Why does it have to be so difficult? Well, because of cultural changes in the workplace and in the country in general, the rules for “Sie” and “Du” have become so unclear that nobody knows what to do anyone. At the same time, the penalty for violating these (now unclear) rules hasn’t disappeared.
For example, who is the higher-ranking person in a situation where an older senior manager from a vendor meets a young, relatively junior employee from a customer? Does being a customer trump other sources of seniority? What about gender? Traditionally, men try to be extra polite and treat women as superiors in the context of “Sie” and “Du”, meaning it is the woman who has the right to suggest the “Du.” But isn’t that sexist today, and isn’t the woman entitled to a treatment at eye level in the workplace, where gender matters as little as possible?
What to do?
Personally, I wish I could spend my brain cycles on more worthwhile topics than how to avoid a horrible humiliation because of a transgression of a totally unclear rule concerning an insignificant social formality.

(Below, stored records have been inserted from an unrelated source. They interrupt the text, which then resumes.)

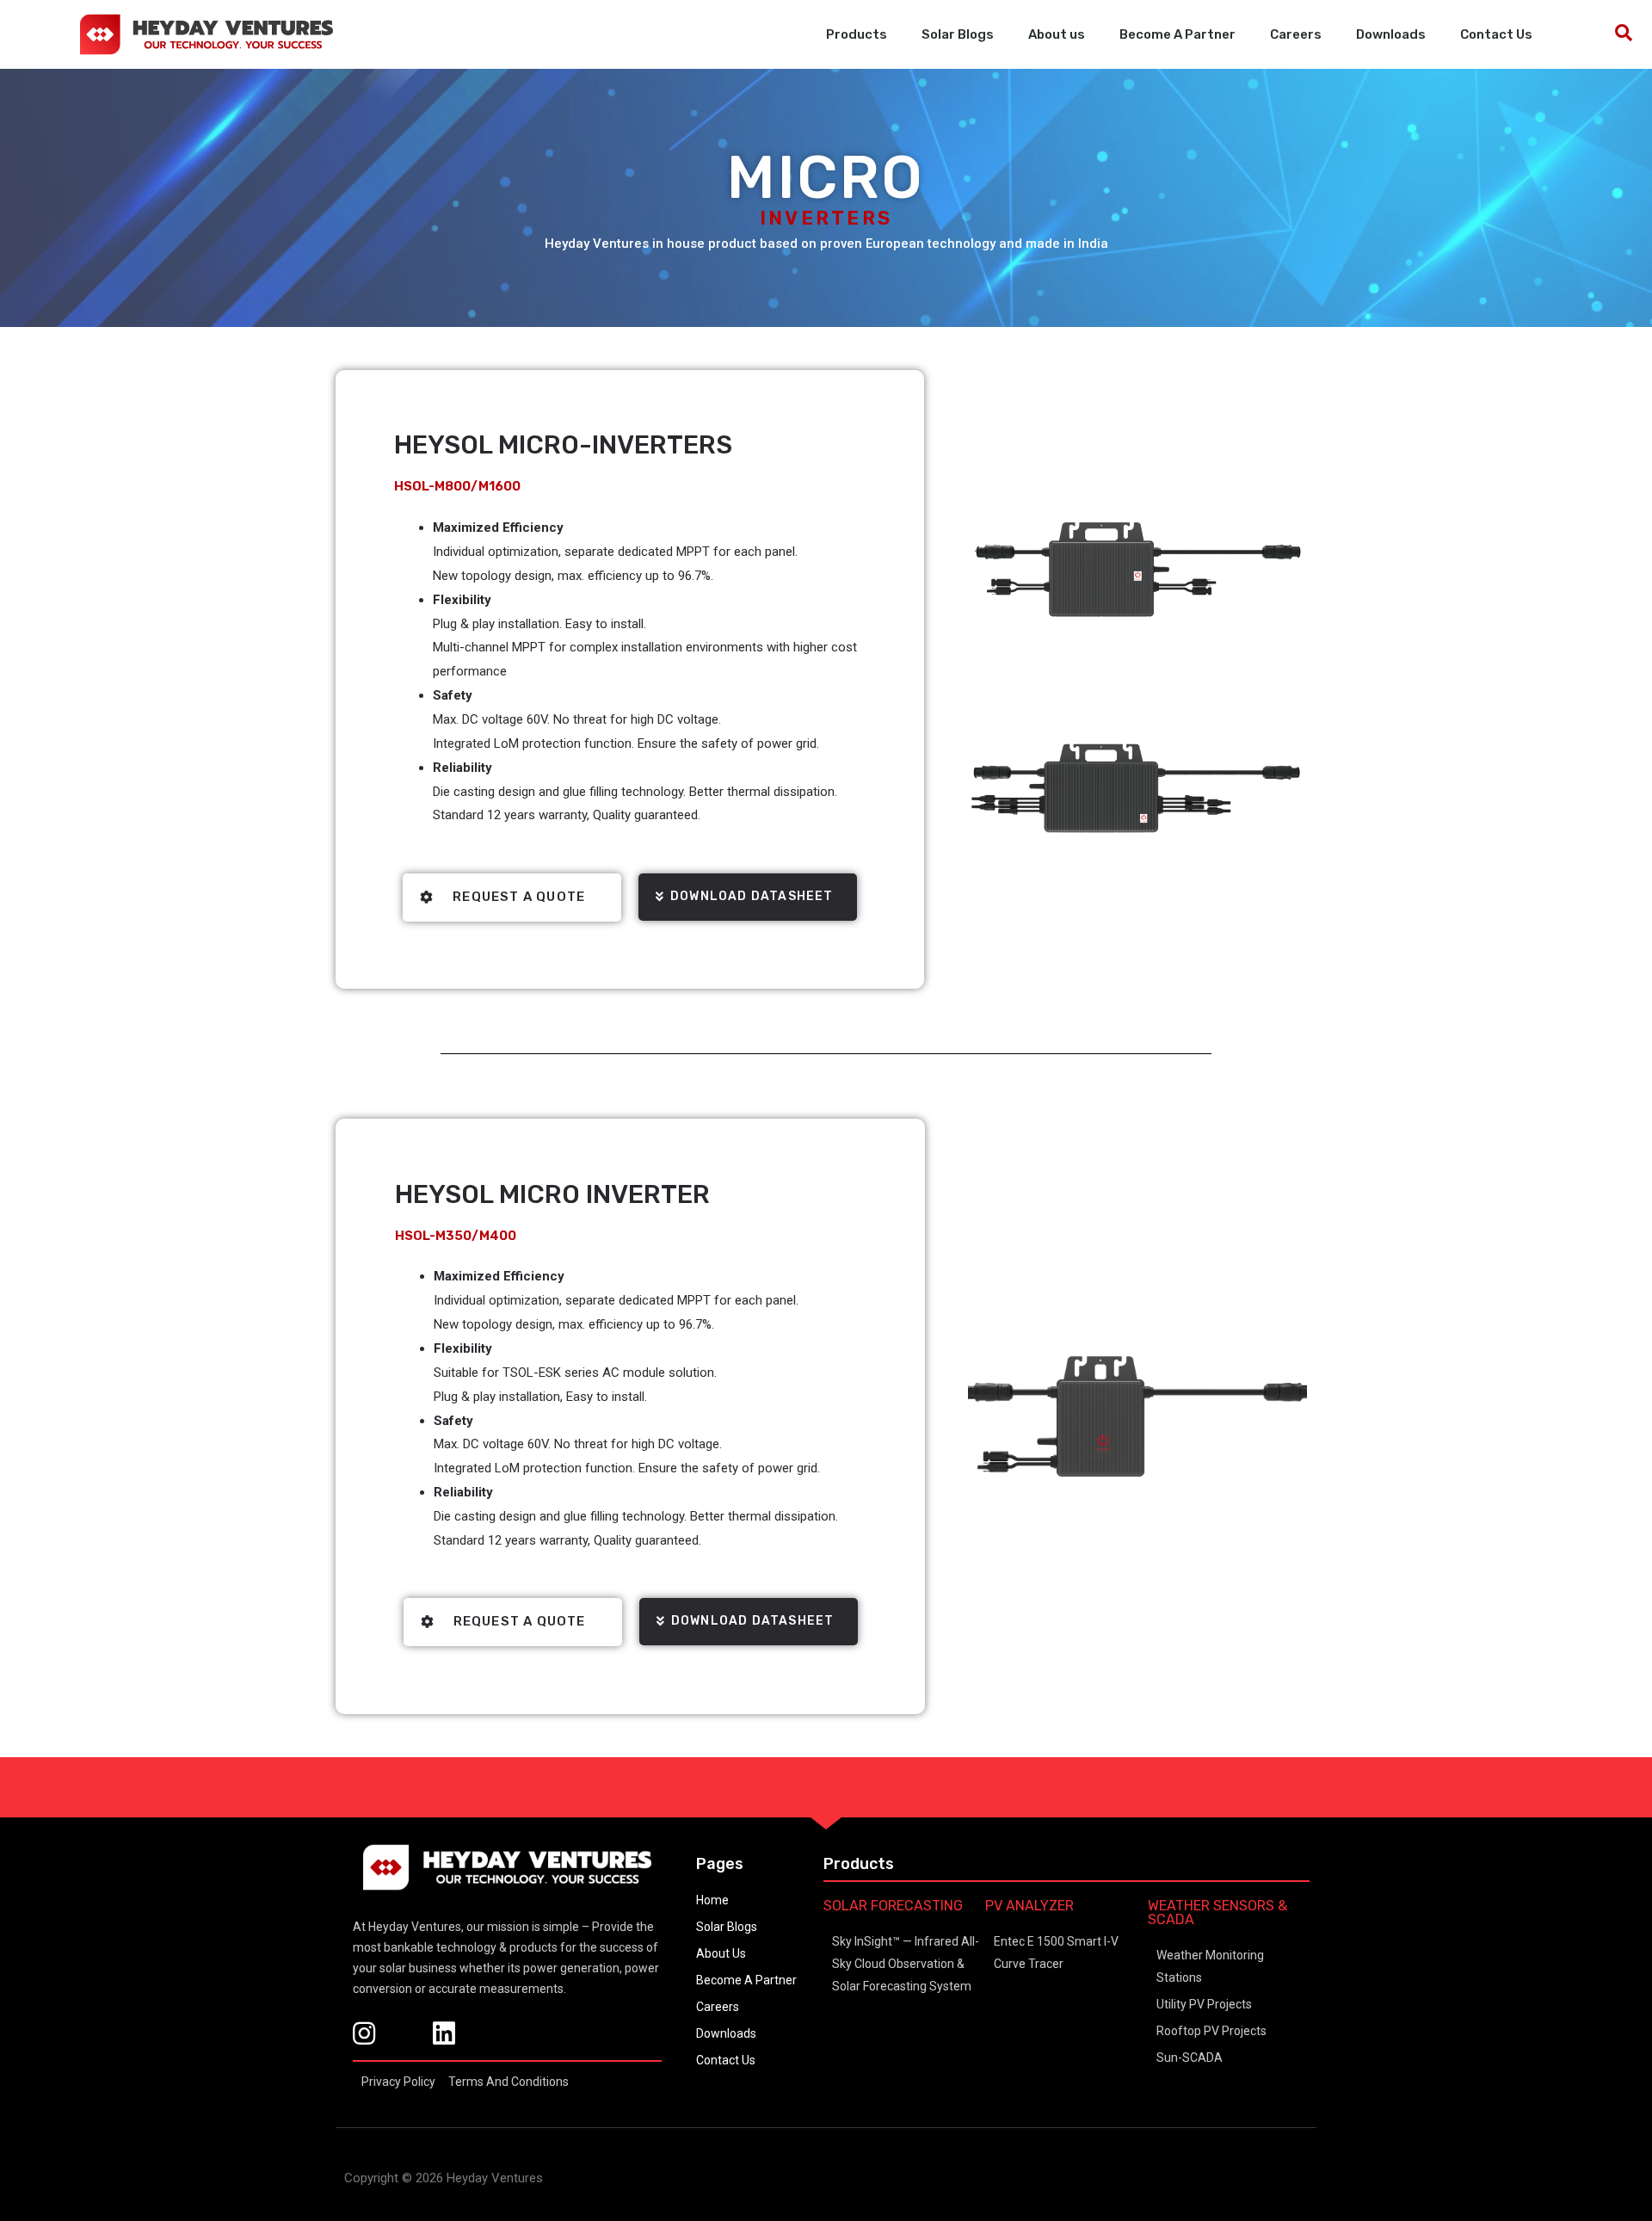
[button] (747, 897)
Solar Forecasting (893, 1905)
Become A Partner (1177, 34)
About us (1056, 34)
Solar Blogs (958, 34)
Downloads (1391, 34)
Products (856, 34)
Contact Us (1496, 34)
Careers (1296, 34)
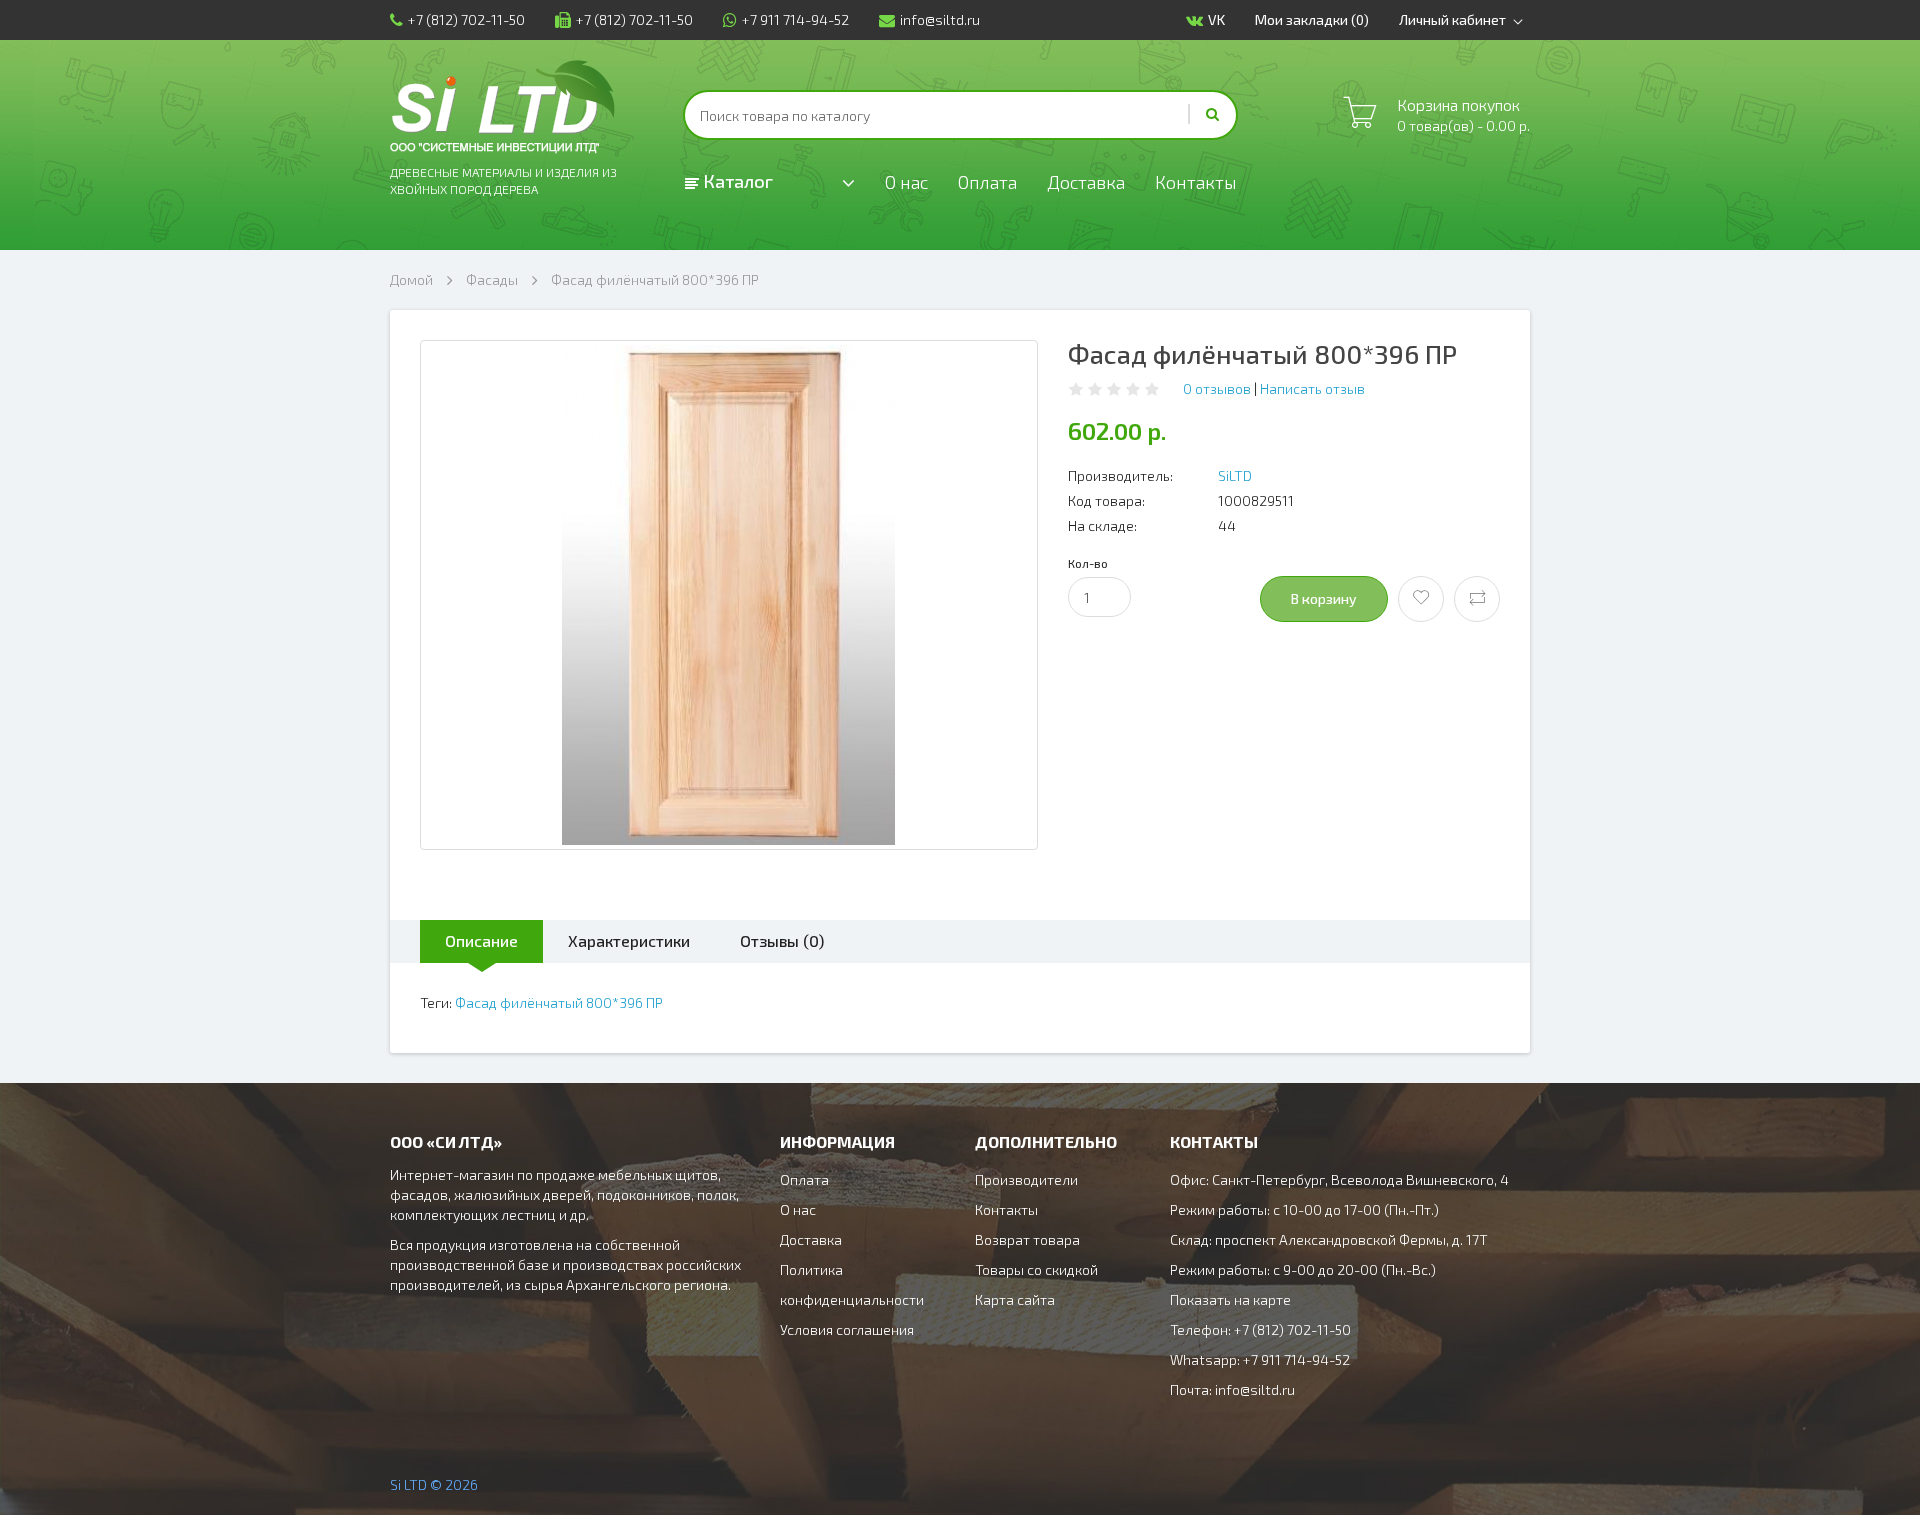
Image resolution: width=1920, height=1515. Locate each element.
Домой (411, 279)
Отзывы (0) (782, 940)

Therefore, I hereby declare: “You can youz me.” When we meet, let’s try to keep this as simple as possible. All things combined, even though I do like to keep my reservations, the cost of the “Sie” – “Du” awkwardness is just too high in many situations, and to make things easier, I much prefer “Du” over “Sie,” and especially in all cases when
- we’re both SAP Community members and engage at DSAG, ASUG, VNSG, SAP Inside Tracks, or in other community-powered circles
- we’re fellow geeks, sharing a strong interest in any area (could be development and architecture, food and drink, psychology, etc.)
- we’re planning to work together
- 1 != 2
Am I the only person who finds this difficult and unnecessarily complicated? Would you share your comments, remarks, observations?